> **Activity**
Reproduce the entries so that every line matches the original exactly.

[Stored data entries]
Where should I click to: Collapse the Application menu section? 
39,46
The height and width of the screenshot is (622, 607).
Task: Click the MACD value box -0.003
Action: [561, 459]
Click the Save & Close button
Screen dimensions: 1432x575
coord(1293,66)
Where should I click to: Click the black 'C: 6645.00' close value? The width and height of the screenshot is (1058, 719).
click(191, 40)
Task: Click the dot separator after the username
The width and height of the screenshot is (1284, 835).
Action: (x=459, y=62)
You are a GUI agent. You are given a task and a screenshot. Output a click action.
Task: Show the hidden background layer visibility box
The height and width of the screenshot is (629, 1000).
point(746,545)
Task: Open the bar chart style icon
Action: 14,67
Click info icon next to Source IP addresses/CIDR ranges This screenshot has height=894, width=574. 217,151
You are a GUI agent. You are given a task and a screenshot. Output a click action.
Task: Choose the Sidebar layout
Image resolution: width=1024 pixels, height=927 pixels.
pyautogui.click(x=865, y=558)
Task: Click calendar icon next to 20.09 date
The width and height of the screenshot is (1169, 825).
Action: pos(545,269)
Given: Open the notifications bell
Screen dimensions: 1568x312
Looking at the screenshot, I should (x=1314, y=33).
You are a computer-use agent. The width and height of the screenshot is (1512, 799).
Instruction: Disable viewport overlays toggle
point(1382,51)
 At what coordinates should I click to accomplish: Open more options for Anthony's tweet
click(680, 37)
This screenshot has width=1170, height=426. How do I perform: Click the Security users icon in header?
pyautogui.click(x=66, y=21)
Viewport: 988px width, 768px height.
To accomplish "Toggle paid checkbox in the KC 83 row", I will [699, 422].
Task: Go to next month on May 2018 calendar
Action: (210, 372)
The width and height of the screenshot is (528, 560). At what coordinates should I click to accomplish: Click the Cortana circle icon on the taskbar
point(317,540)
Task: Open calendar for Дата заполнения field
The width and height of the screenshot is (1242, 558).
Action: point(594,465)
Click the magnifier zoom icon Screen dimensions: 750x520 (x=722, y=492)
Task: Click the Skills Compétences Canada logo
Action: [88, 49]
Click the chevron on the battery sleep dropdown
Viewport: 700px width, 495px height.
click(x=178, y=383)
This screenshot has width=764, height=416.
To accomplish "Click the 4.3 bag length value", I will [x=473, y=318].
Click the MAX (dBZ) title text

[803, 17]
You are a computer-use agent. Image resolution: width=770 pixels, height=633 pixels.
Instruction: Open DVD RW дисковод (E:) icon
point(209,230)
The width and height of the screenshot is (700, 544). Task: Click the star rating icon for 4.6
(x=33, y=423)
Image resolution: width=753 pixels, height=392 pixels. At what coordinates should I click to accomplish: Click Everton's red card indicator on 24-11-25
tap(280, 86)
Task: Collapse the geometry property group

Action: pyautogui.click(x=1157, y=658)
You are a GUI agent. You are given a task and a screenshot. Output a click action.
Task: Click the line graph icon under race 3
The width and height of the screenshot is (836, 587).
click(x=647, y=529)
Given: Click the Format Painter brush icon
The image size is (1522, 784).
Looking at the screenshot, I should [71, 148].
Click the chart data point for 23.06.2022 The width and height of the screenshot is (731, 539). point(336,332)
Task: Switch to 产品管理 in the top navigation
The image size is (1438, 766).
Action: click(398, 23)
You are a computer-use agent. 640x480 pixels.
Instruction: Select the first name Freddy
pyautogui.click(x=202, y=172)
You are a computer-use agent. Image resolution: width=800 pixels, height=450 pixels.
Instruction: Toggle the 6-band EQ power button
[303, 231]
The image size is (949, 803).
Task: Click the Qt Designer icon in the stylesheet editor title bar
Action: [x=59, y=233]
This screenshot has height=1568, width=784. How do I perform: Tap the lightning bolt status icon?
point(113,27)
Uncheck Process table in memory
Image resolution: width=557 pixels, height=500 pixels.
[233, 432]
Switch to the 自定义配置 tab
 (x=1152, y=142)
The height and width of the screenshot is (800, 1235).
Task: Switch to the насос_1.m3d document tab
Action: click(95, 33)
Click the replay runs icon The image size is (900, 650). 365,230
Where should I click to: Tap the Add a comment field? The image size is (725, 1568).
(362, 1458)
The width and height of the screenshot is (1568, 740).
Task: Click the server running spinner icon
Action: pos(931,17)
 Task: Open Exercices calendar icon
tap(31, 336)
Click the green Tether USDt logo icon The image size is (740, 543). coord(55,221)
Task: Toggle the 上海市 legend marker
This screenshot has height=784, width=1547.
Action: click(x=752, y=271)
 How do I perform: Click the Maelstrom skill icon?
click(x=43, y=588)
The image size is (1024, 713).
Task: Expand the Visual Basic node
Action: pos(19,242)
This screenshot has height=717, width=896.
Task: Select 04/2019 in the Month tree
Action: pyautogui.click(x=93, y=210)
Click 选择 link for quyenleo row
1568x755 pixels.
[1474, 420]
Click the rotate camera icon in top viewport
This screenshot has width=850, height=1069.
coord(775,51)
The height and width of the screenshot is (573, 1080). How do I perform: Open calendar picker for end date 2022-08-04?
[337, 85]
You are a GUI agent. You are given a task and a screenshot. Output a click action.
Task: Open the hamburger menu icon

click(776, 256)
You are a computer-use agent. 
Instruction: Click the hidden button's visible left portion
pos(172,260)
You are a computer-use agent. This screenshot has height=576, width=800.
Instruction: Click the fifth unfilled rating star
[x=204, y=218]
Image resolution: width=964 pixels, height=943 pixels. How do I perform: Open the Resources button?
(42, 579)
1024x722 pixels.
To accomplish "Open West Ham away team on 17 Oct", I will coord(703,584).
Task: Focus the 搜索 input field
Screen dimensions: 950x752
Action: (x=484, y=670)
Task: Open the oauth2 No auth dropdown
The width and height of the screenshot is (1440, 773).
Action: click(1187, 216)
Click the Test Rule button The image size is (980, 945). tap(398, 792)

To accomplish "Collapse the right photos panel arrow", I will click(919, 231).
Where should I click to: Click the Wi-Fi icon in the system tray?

> **Result of the exercise**
Where should I click to: Collapse the Application menu section? 
39,46
The height and width of the screenshot is (622, 607).
Task: Click the MACD value box -0.003
Action: [561, 459]
Click the Save & Close button
Screen dimensions: 1432x575
coord(1293,66)
Where should I click to: Click the black 'C: 6645.00' close value? The width and height of the screenshot is (1058, 719).
click(191, 40)
Task: Click the dot separator after the username
The width and height of the screenshot is (1284, 835).
Action: (x=459, y=62)
You are a GUI agent. You are given a task and a screenshot. Output a click action.
Task: Show the hidden background layer visibility box
The height and width of the screenshot is (629, 1000).
point(746,545)
Task: Open the bar chart style icon
Action: 14,67
Click info icon next to Source IP addresses/CIDR ranges This screenshot has height=894, width=574. 217,151
You are a GUI agent. You are given a task and a screenshot. Output a click action.
Task: Choose the Sidebar layout
Image resolution: width=1024 pixels, height=927 pixels.
pyautogui.click(x=865, y=558)
Task: Click calendar icon next to 20.09 date
The width and height of the screenshot is (1169, 825).
Action: pos(545,269)
Given: Open the notifications bell
Screen dimensions: 1568x312
Looking at the screenshot, I should (x=1314, y=33).
You are a computer-use agent. The width and height of the screenshot is (1512, 799).
Instruction: Disable viewport overlays toggle
point(1382,51)
 At what coordinates should I click to accomplish: Open more options for Anthony's tweet
click(680, 37)
This screenshot has width=1170, height=426. How do I perform: Click the Security users icon in header?
pyautogui.click(x=66, y=21)
Viewport: 988px width, 768px height.
To accomplish "Toggle paid checkbox in the KC 83 row", I will [699, 422].
Task: Go to next month on May 2018 calendar
Action: (210, 372)
The width and height of the screenshot is (528, 560). At what coordinates should I click to accomplish: Click the Cortana circle icon on the taskbar
point(317,540)
Task: Open calendar for Дата заполнения field
The width and height of the screenshot is (1242, 558).
Action: point(594,465)
Click the magnifier zoom icon Screen dimensions: 750x520 (x=722, y=492)
Task: Click the Skills Compétences Canada logo
Action: [88, 49]
Click the chevron on the battery sleep dropdown
Viewport: 700px width, 495px height.
click(x=178, y=383)
This screenshot has width=764, height=416.
To accomplish "Click the 4.3 bag length value", I will [x=473, y=318].
Click the MAX (dBZ) title text

[803, 17]
You are a computer-use agent. Image resolution: width=770 pixels, height=633 pixels.
Instruction: Open DVD RW дисковод (E:) icon
point(209,230)
The width and height of the screenshot is (700, 544). Task: Click the star rating icon for 4.6
(x=33, y=423)
Image resolution: width=753 pixels, height=392 pixels. At what coordinates should I click to accomplish: Click Everton's red card indicator on 24-11-25
tap(280, 86)
Task: Collapse the geometry property group

Action: pyautogui.click(x=1157, y=658)
You are a GUI agent. You are given a task and a screenshot. Output a click action.
Task: Click the line graph icon under race 3
The width and height of the screenshot is (836, 587).
click(x=647, y=529)
Given: Click the Format Painter brush icon
The image size is (1522, 784).
Looking at the screenshot, I should [71, 148].
Click the chart data point for 23.06.2022 The width and height of the screenshot is (731, 539). point(336,332)
Task: Switch to 产品管理 in the top navigation
The image size is (1438, 766).
Action: click(398, 23)
You are a computer-use agent. 640x480 pixels.
Instruction: Select the first name Freddy
pyautogui.click(x=202, y=172)
You are a computer-use agent. Image resolution: width=800 pixels, height=450 pixels.
Instruction: Toggle the 6-band EQ power button
[303, 231]
The image size is (949, 803).
Task: Click the Qt Designer icon in the stylesheet editor title bar
Action: [x=59, y=233]
This screenshot has height=1568, width=784. How do I perform: Tap the lightning bolt status icon?
point(113,27)
Uncheck Process table in memory
Image resolution: width=557 pixels, height=500 pixels.
[233, 432]
Switch to the 自定义配置 tab
 (x=1152, y=142)
The height and width of the screenshot is (800, 1235).
Task: Switch to the насос_1.m3d document tab
Action: click(95, 33)
Click the replay runs icon The image size is (900, 650). 365,230
Where should I click to: Tap the Add a comment field? The image size is (725, 1568).
(362, 1458)
The width and height of the screenshot is (1568, 740).
Task: Click the server running spinner icon
Action: pos(931,17)
 Task: Open Exercices calendar icon
tap(31, 336)
Click the green Tether USDt logo icon The image size is (740, 543). coord(55,221)
Task: Toggle the 上海市 legend marker
This screenshot has height=784, width=1547.
Action: click(x=752, y=271)
 How do I perform: Click the Maelstrom skill icon?
click(x=43, y=588)
The image size is (1024, 713).
Task: Expand the Visual Basic node
Action: pos(19,242)
This screenshot has height=717, width=896.
Task: Select 04/2019 in the Month tree
Action: pyautogui.click(x=93, y=210)
Click 选择 link for quyenleo row
1568x755 pixels.
[1474, 420]
Click the rotate camera icon in top viewport
This screenshot has width=850, height=1069.
coord(775,51)
The height and width of the screenshot is (573, 1080). How do I perform: Open calendar picker for end date 2022-08-04?
[337, 85]
You are a GUI agent. You are given a task and a screenshot. Output a click action.
Task: Open the hamburger menu icon

click(776, 256)
You are a computer-use agent. 
Instruction: Click the hidden button's visible left portion
pos(172,260)
You are a computer-use agent. This screenshot has height=576, width=800.
Instruction: Click the fifth unfilled rating star
[x=204, y=218]
Image resolution: width=964 pixels, height=943 pixels. How do I perform: Open the Resources button?
(42, 579)
1024x722 pixels.
To accomplish "Open West Ham away team on 17 Oct", I will coord(703,584).
Task: Focus the 搜索 input field
Screen dimensions: 950x752
Action: (x=484, y=670)
Task: Open the oauth2 No auth dropdown
The width and height of the screenshot is (1440, 773).
Action: click(1187, 216)
Click the Test Rule button The image size is (980, 945). tap(398, 792)

To accomplish "Collapse the right photos panel arrow", I will click(919, 231).
Where should I click to: Click the Wi-Fi icon in the system tray?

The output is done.